Huh7.5 cells were plated at 4 × 10⁵ cells per well in 6-well plates 24 h prior to transfection. Huh7.5 cells were transfected as described above, immediately replated at 20,000 cells per well in 8-well slides, and incubated for an additional 48 h. Cells were fixed with paraformaldehyde at room temperature for 15 min, permeabilized using 0.5% digitonin, and stained using primary antibodies targeting E2 epitopes, AP33, and AR3A. We used a combination of Alexa 594 goat anti-mouse IgG(H+L) (Invitrogen) and Alexa 488 goat anti-human (Invitrogen) as secondary antibodies with a Hoechst 33342 (Molecular Probes) nucleic counterstain.

Flow cytometric analysis of AR3A binding.
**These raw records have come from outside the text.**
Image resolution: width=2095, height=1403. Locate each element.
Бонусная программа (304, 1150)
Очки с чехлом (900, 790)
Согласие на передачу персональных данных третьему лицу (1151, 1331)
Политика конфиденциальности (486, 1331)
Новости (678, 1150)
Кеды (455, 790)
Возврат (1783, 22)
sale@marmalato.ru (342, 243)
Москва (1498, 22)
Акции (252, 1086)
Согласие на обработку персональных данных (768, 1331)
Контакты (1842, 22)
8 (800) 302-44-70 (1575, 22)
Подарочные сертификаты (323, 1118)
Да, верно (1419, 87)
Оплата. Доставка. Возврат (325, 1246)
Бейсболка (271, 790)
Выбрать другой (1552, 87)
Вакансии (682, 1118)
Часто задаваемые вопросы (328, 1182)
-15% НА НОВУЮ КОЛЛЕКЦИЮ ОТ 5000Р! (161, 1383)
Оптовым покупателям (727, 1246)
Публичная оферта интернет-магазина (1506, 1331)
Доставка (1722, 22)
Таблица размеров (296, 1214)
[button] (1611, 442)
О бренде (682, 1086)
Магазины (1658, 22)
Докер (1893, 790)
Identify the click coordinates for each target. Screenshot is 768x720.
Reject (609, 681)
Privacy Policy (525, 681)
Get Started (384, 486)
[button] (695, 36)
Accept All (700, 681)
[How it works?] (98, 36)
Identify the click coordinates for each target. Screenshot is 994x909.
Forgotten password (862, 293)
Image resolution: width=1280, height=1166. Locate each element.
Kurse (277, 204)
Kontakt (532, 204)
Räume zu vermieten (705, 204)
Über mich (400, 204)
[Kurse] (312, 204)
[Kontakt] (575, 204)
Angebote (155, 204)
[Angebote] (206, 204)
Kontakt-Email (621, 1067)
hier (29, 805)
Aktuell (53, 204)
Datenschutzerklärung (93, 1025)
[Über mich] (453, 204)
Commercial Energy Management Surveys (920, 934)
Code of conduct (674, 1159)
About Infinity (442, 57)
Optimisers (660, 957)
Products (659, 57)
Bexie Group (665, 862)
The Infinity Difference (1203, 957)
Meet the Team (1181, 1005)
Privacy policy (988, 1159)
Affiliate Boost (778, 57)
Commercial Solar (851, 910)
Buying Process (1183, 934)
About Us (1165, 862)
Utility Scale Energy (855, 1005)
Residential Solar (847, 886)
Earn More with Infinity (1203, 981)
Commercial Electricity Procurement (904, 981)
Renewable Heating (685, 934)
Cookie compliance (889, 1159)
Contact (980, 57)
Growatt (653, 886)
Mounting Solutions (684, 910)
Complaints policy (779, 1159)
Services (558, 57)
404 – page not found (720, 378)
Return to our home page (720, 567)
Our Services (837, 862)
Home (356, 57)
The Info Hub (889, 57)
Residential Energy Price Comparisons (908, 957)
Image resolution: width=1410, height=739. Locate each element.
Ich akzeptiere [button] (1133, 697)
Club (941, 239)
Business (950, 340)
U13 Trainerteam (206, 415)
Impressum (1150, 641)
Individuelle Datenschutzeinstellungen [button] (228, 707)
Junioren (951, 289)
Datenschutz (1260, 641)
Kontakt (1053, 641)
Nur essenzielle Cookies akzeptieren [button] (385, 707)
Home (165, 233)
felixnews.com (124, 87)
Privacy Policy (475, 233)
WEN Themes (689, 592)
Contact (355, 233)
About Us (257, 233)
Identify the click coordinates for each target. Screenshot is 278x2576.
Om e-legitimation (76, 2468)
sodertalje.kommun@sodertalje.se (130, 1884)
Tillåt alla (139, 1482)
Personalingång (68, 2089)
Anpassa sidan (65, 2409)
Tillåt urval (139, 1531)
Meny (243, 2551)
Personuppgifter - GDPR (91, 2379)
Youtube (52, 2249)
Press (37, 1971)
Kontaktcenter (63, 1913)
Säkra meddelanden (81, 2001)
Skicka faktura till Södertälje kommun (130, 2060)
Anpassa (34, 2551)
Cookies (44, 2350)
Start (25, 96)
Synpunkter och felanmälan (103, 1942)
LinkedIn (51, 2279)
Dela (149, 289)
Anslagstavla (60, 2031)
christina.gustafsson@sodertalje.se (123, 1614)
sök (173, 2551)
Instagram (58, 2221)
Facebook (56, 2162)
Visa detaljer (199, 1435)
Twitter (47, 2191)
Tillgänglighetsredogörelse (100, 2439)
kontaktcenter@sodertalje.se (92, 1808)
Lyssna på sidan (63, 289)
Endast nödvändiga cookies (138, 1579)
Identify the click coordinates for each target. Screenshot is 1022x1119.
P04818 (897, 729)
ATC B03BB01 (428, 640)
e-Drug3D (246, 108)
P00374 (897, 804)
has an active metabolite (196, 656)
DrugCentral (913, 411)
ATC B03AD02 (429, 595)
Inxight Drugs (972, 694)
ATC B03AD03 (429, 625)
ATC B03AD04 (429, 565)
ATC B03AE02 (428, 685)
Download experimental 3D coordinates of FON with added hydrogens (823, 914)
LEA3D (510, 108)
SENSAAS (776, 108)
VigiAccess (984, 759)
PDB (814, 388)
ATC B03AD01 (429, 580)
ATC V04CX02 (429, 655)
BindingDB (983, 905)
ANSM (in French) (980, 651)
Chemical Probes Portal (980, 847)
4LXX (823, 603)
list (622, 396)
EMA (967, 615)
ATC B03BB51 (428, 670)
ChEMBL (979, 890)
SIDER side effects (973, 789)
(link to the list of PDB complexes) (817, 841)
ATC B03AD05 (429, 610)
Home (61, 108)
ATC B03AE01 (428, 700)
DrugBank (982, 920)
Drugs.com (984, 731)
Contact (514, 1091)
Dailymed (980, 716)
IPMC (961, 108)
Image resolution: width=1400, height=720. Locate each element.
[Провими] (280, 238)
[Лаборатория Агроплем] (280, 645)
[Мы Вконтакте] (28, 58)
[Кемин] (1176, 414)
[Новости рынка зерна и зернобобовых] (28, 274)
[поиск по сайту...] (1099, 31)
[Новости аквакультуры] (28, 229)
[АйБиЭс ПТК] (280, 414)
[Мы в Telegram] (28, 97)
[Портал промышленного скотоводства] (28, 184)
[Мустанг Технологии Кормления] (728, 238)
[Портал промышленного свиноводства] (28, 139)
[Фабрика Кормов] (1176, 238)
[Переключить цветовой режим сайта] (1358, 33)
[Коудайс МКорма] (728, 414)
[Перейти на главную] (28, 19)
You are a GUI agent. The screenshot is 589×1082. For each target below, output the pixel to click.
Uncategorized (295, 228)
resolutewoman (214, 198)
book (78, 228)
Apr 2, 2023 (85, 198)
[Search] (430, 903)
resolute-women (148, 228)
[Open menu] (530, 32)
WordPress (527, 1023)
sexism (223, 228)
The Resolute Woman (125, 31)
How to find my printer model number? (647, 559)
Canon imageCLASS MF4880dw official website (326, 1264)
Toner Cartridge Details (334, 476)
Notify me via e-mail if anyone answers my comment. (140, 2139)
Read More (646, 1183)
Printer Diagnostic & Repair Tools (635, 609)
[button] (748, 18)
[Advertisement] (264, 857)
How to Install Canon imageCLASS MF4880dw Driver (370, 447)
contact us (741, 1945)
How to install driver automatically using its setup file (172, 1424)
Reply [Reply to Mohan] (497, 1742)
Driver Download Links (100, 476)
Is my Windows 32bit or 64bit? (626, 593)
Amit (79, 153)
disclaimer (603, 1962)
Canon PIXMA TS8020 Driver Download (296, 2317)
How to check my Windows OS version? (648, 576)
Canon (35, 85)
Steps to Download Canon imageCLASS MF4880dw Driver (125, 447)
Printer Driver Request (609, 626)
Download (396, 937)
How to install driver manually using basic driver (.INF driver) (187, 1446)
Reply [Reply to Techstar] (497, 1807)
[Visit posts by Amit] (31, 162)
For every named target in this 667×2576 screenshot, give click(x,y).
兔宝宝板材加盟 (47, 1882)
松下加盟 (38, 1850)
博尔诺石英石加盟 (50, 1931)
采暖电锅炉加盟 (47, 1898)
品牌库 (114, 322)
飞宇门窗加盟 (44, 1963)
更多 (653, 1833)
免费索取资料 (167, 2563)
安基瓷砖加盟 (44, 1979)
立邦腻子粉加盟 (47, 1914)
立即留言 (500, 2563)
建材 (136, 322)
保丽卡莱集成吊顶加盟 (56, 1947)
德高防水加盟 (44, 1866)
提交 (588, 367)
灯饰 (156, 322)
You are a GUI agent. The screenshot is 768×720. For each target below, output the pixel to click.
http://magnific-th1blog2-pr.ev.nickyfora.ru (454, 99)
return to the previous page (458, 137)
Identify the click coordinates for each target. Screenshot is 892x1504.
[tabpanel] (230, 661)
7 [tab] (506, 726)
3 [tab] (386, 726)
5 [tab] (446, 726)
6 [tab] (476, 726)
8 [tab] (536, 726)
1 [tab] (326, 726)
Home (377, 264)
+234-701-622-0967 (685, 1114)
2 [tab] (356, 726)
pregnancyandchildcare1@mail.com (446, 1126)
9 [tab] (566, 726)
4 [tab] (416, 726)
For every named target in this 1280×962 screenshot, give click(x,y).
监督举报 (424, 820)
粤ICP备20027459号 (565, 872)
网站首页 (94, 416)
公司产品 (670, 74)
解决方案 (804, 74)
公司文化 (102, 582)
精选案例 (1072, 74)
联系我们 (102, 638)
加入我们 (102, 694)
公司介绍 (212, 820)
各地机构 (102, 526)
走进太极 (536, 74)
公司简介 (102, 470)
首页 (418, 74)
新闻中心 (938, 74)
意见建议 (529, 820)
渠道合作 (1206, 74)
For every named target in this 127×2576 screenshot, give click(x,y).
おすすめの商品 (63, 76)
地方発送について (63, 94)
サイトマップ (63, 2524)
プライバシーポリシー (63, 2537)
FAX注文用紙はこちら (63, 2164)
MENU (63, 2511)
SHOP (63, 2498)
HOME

Huh7.5 cells were transfected with HCV RNA as described above, or HEK293T cells were transfected with J6 E1/E2 expression plasmids in a similar fashion. At 48 h posttransfection, cells were EDTA treated and subjected to two PBS washes between the following steps. Cells were fixed in 4% formaldehyde for 10 min and incubated for 1 h with primary antibodies AR3A (21) and AP33 (68), both at 1 μg/ml, This was followed by a 1-h incubation with the secondary antibodies Alexa Fluor 488 anti-human (ThermoFisher) and allophycocyanin (APC) anti-mouse (BioLegend). Cells were resuspended and analyzed on a Becton, Dickinson LSR Fortessa instrument equipped with 405-, 488-, and 640-nm lasers with suitable filter sets. Data were collected using FACSDiva 8 (Becton, Dickinson) and analyzed with FlowJo 10 software (FlowJo LLC). For data analysis, live cell populations were gated using front- and side-scatter dot plots and subsequently analyzed using AP33 (APC) and AR3A (Alexa Fluor 488) density plots. The population of double-positive cells was used to calculate the mean fluorescence intensity (MFI) and normalized AR3A fluorescence histograms.

Receptor blocking.

We plated 6 × 10³ Huh7.5 cells per well in poly-d-lysine-coated 96-well plates and incubated the cells for 24 h. The next day, Huh7.5 cells were incubated in four replicates with dilution series of previously used monoclonal antibody against CD81 or SR-BI (38) or with four replicates of the respective control antibodies at the highest concentrations used in the assay. Following a 1-h incubation, a volume of the virus stock corresponding to a readout of 50 to 100 FFU/well was added to the cell-antibody mix and incubated for 4 h at 37°C. Cells were washed, and we added fresh medium and incubated the cells for a total infection time of 48 h. Cells were fixed and stained with 9E10 antibody as described previously (73), and the number of FFU was counted as described above (74, 75). The data were normalized to 8 replicates of virus only and analyzed using three-parameter curve fitting in GraphPad Prism 7.02.